As for Art, it’s was an absolute honor and a darn right privilege to see the Jewfro’d man belt out tunes again. When we last caught him and Paul Simon at MSG back in the ‘003, chills were endlessly running down our spine. Hell, it’s the greatestist concert we hath ever darn seen EVER. And yes, we mean that, even after seeing Public Enemy and Ice-T share a stage back in the early ’90s. While Art’s solo show aint a non-stop Bookends fest, the rest of the tracks he throws down, mainly covers since he’s not known as a songwriter, are still worth the price of admission.

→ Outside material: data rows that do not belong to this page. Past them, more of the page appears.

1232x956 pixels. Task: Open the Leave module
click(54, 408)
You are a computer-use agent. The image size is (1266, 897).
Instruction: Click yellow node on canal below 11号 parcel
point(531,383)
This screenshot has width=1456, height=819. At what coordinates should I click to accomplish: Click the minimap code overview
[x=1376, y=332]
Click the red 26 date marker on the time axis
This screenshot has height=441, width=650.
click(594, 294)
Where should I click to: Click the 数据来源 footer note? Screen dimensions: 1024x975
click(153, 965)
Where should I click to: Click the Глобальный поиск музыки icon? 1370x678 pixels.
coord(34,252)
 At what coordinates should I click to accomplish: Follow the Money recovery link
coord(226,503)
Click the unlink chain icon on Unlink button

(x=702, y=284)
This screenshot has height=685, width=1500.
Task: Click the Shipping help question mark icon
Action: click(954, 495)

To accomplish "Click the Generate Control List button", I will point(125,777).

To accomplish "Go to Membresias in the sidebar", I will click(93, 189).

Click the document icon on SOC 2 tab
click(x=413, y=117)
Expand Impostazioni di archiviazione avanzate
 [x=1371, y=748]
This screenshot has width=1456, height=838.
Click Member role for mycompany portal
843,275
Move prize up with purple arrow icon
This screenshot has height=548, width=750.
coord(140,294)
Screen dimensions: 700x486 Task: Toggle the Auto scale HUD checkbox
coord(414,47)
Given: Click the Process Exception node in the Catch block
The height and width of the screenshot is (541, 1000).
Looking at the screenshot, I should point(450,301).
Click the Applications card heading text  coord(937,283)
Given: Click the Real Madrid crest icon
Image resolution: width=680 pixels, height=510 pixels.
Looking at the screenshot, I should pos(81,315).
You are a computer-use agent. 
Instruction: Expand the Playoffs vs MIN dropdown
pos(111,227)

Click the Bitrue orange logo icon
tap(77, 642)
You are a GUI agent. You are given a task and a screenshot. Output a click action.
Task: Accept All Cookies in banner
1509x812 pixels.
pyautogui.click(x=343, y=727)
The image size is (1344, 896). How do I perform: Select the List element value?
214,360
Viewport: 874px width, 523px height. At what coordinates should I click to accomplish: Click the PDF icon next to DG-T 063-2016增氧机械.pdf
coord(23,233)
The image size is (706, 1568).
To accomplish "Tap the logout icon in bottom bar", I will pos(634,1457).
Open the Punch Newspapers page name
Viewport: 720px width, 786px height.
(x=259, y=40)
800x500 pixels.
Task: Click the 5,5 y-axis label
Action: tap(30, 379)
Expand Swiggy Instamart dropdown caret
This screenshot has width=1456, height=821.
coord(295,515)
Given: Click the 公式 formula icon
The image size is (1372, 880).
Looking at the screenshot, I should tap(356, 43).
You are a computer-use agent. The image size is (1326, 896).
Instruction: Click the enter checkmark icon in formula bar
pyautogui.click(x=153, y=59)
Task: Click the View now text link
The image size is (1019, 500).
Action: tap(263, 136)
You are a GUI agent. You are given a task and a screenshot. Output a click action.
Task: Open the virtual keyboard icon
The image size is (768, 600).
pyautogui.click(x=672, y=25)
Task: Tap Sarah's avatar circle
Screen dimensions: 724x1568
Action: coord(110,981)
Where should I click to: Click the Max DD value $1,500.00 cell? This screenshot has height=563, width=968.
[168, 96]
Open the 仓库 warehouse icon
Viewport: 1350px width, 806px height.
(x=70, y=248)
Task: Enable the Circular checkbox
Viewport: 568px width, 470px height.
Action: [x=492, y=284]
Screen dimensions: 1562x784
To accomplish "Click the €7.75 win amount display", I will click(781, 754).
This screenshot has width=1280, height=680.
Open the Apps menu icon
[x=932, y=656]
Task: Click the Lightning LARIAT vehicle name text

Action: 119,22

Don’t spank me and him wrong though, cause the ‘funk-master gives the peeps what they came to hear: the S&G masterpieces, like ‘Bridge Over Troubled Water’, ‘The Boxer’, ‘Mrs Robinson’, ‘The Sound Of Silence’, and ‘Cecilia’, which was adorably dueteded with his teenaged son James, who, for butter or for wurst, is a spittin image of his papa, and even dances as poorly as his ole man too!

By the gay, before you die, u muss see one concert in The Allen Room. Probs the mos enchanting venues mt EVERESt and mt fuji!! Art loved it fo shazzles. When refs in his songs mentioned parts of NYC, he’d point out them thru the looking glass. Dude loves himself some come-ons from the whores on Seventh Avenue!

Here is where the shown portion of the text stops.